Como solo planeamos un simple paseo para despejarnos y tomar aire fresco, nos dedicamos a senderear por las zonas verdes; ya después entraríamos a La Ronde, el parque de diversiones, o alquilaríamos una lancha en el lago.

—¿Tendremos un perro? —pregunté curiosa al ver a un chico corriendo con cinco canes a su alrededor.

—Nada de animales, amor.

—¿Por qué no? Los hogares con mascotas son más felices.

Frunció el ceño.

—¿Según quién? —interrogó con la actitud de que no daría su brazo a torcer—. Tú no tuviste ni un pez y no te has quejado en absoluto.

—Tuve a Cuthbert. —Encogí los hombros, absorta en el carrito de helados a varios metros de distancia.

—Eso era un duende, no una mascota, Merybeth. Como sea, me niego a que nuestra casa esté llena de pelos. Eres tan permisiva que de seguro dejarás al perro dormir en nuestra cama.

—Tú serás el permisivo, Tremblay —bromeé, dándole un codazo en las costillas.

Lo pensó por unos segundos.

—Cierto —convino—. Es por eso que los niños y el perro me querrán más a mí.

Los hoyuelos en sus mejillas aparecieron cuando sonrió. El viento ya le había alborotado el cabello, y como era un día nublado, había salido de la casa con su chaqueta de cuero. Jamás se había visto tan atractivo.

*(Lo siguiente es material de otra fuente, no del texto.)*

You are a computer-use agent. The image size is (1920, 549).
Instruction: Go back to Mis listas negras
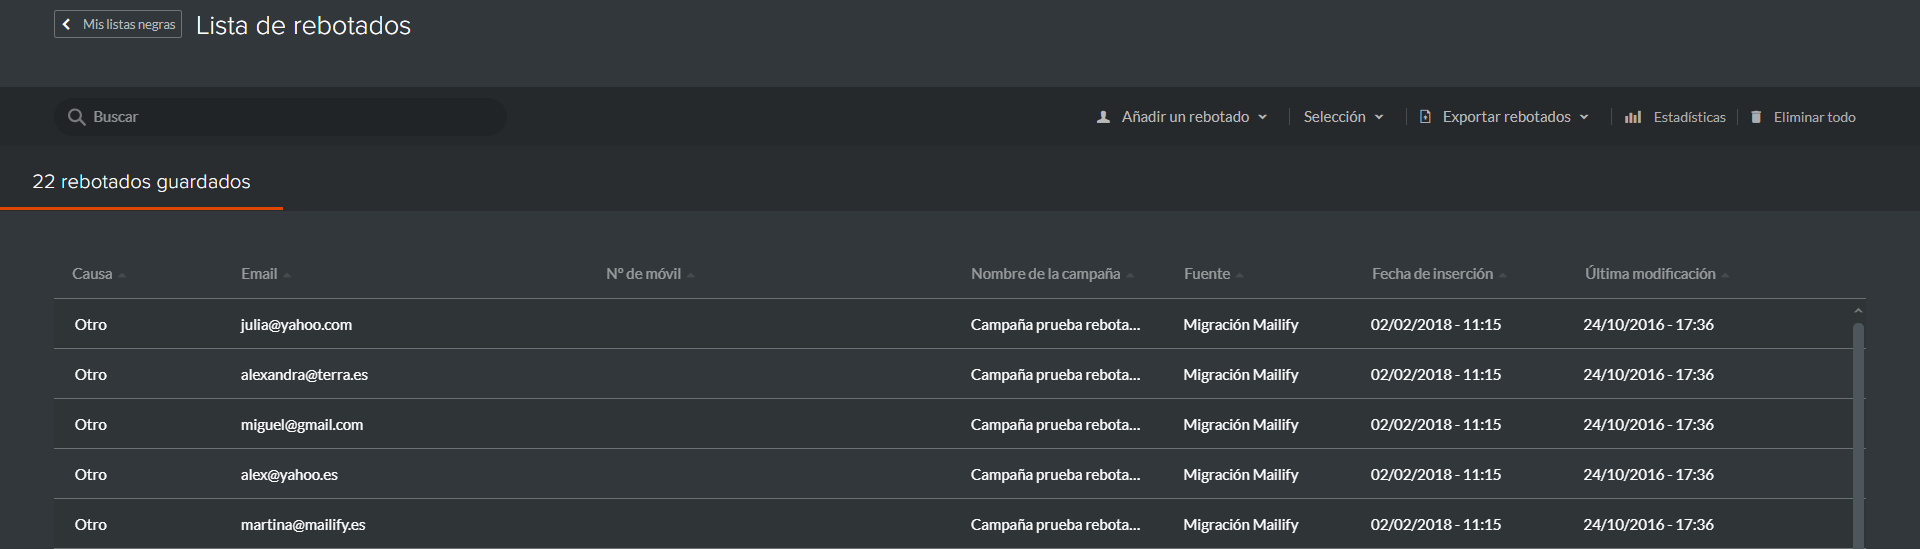tap(118, 24)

—¿Me estás dando luz verde? —Mordí mi labio inferior para que mi alegría no lo hiciera retractarse.

Ambos nos detuvimos. Si bien no perdió su expresión, su mirar adquirió seriedad conforme me tomaba de la cintura para acercar nuestros cuerpos.

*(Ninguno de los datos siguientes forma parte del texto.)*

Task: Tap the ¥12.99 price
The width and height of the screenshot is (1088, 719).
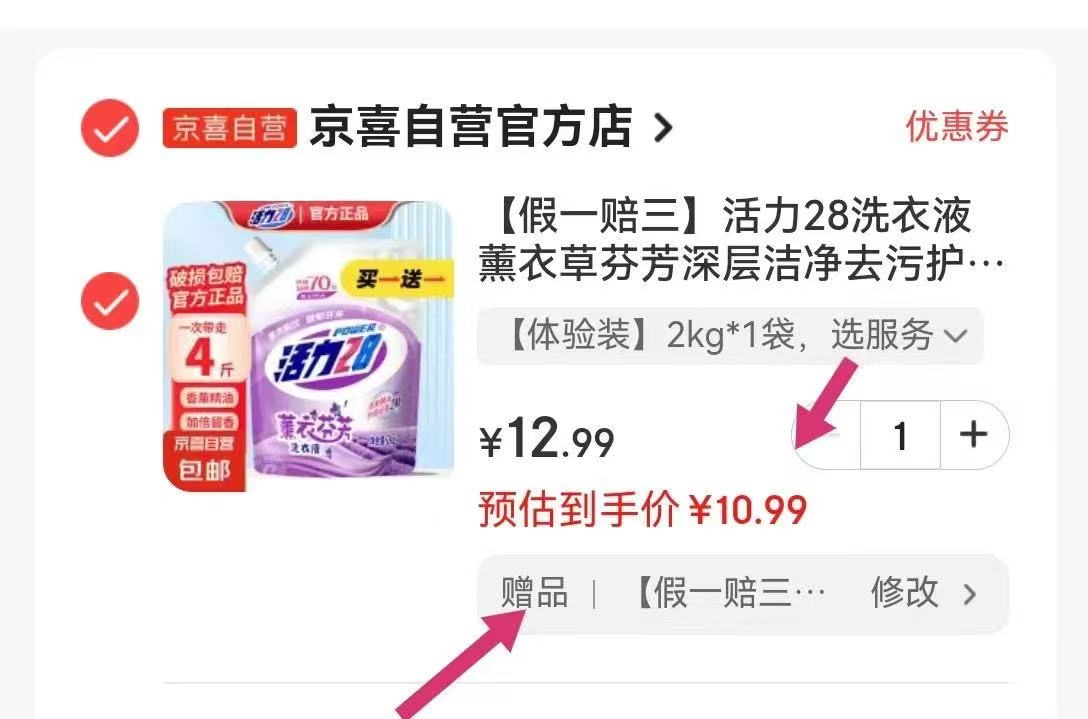Action: coord(547,439)
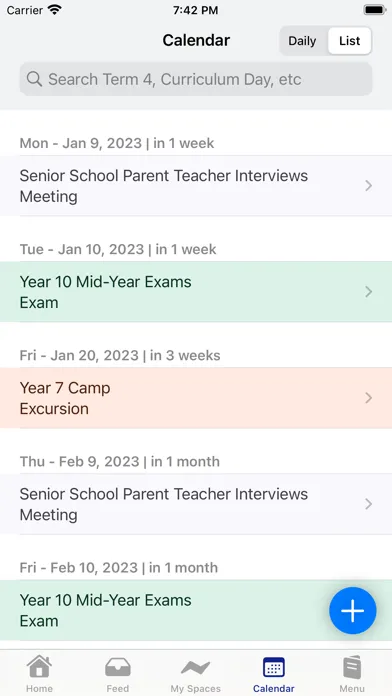Open the Feed inbox icon
392x696 pixels.
coord(118,667)
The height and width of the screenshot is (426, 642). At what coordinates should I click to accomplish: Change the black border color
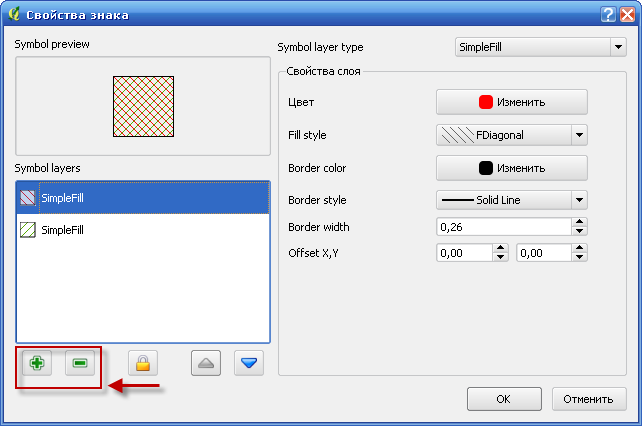(x=511, y=168)
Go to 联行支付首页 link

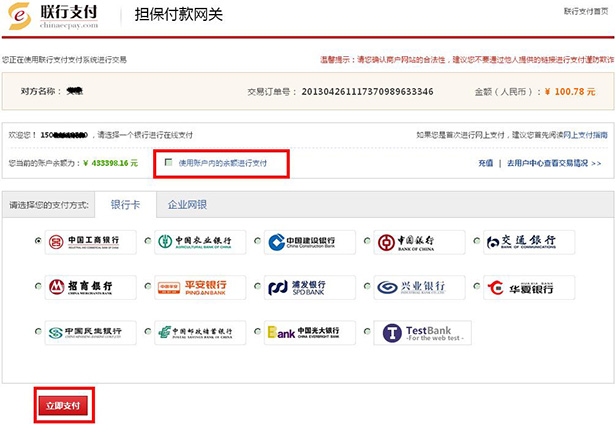pos(586,11)
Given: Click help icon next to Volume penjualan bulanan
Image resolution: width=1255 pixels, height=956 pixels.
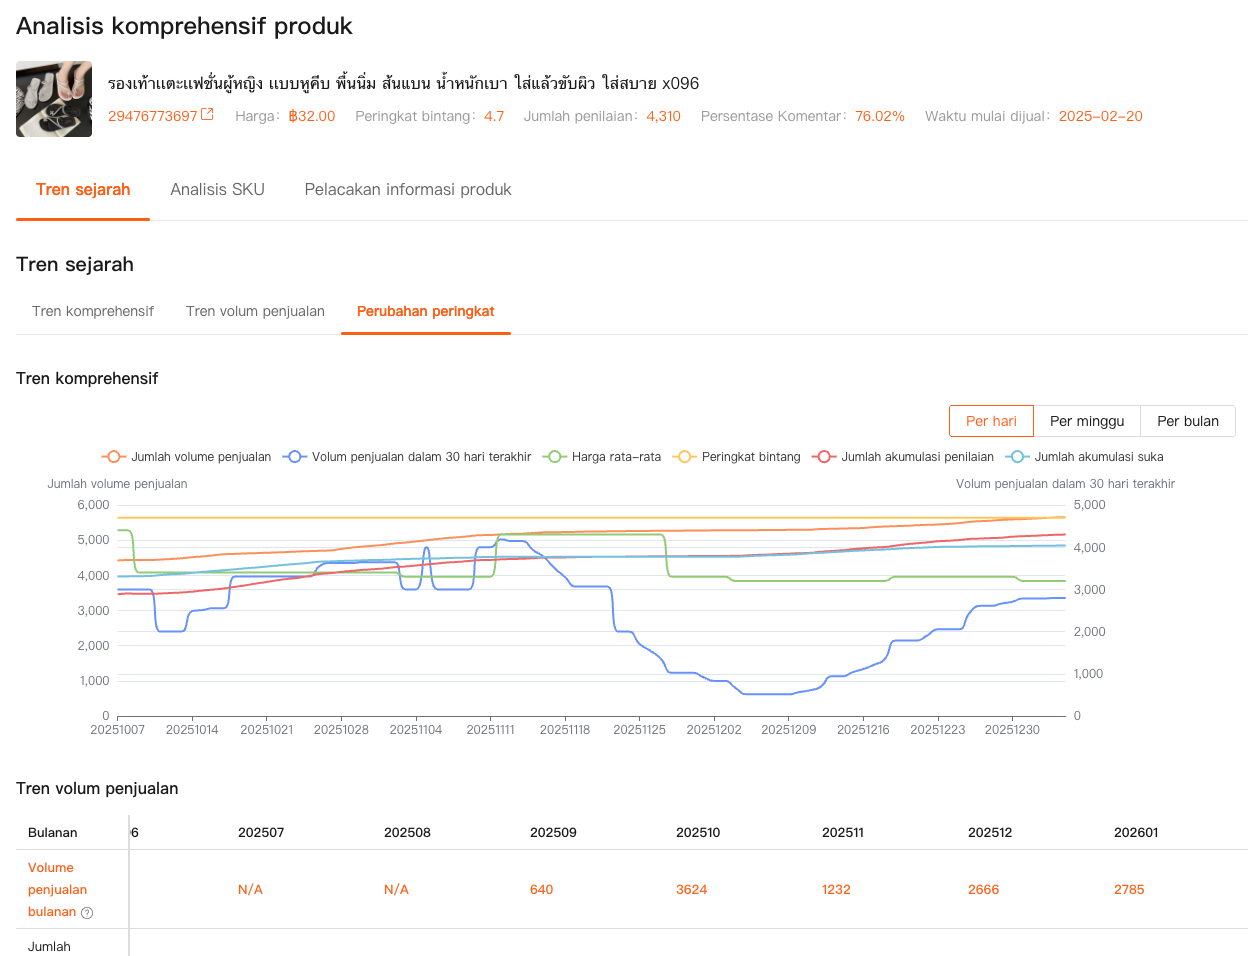Looking at the screenshot, I should pos(87,912).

—Solo porque hoy te quiero más que ayer.

—¿Y si mañana me quieres menos que hoy?

Rodó los ojos.

—No seas absurda, mujer. Eso es imposible. Oye, no sé qué es lo que te estás comiendo con la mirada, si los helados o al vendedor —comentó con humor, volteando hacia donde mi vista se desviaba—. Vamos, si hay de praliné y chocolate te compraré uno doble.

Caminamos un poco más antes de tener que volver a Westmount. Todavía debíamos hacer las maletas y dejar todo en orden, puesto que nuestro vuelo saldría al día siguiente y con todo eso de la oficina no habíamos podido hacerlo antes. Además, tendríamos que ir a dejar el Mazda y la motocicleta a Laval, ya que Alex no quería dejarlos sin supervisión durante tanto tiempo.

Poco antes de que anocheciera metimos las maletas al auto; me tocó conducirlo, mientras él se fue en su moto porque, aunque ya me había dado algunas clases, todavía no me tenía la suficiente confianza para manejarla sin matarme en el intento.

No sabría decir si fue el conocimiento de que no volveríamos en todo un mes a lo que ya habíamos comenzado a llamar hogar, o una verdadera corazonada, pero en cuanto di vuelta en Avenue Argyle una profunda tristeza me invadió al pensar en el barrio, en los vecinos que, si bien reservados, no escatimaban en saludos y sonrisas al vernos por la callle.

Me dolió dejar Westmount porque una diminuta y molesta voz me susurró que quizá no volvería.